EXERCISE DETAILS
The only acceptable reply is the number of lines in the material below that hold "agent".

DATA FOR PROCESSING
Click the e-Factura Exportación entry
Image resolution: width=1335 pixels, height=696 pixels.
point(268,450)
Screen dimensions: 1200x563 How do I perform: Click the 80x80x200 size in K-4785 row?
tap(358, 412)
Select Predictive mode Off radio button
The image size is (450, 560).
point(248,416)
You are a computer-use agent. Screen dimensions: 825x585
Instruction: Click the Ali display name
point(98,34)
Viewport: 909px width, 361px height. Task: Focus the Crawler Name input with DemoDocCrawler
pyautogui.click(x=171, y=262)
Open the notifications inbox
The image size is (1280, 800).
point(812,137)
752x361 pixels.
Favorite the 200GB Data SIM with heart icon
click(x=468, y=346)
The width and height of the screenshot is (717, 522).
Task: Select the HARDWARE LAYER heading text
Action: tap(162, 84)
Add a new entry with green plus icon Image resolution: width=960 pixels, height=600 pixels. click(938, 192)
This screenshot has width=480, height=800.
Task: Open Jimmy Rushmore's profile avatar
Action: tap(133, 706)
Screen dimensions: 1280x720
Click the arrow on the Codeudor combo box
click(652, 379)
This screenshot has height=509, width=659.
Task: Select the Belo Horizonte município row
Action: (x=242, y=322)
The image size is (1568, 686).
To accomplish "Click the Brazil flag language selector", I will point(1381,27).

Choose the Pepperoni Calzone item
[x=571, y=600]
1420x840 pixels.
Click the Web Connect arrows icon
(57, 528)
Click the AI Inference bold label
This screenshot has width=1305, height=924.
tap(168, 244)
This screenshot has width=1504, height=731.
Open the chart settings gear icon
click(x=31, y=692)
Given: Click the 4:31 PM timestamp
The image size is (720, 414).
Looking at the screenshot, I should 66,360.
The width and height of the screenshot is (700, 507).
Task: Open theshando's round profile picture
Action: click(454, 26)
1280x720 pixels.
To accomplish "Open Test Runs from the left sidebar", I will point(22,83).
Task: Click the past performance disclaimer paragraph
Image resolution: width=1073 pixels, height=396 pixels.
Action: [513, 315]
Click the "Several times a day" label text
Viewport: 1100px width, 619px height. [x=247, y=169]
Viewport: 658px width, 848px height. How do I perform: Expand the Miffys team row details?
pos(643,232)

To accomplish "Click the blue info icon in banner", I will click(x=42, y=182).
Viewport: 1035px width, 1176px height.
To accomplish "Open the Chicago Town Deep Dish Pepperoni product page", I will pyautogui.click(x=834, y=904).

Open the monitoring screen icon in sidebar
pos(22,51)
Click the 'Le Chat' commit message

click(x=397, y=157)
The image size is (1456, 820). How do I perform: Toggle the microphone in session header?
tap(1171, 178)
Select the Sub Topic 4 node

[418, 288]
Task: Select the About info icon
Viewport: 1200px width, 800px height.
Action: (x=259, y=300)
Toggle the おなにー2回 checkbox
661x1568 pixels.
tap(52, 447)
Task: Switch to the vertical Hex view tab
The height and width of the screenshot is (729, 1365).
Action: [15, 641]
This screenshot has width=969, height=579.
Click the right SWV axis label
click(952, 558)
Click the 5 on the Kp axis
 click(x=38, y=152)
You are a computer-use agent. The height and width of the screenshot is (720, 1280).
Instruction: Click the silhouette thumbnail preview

ANSWER SECTION
2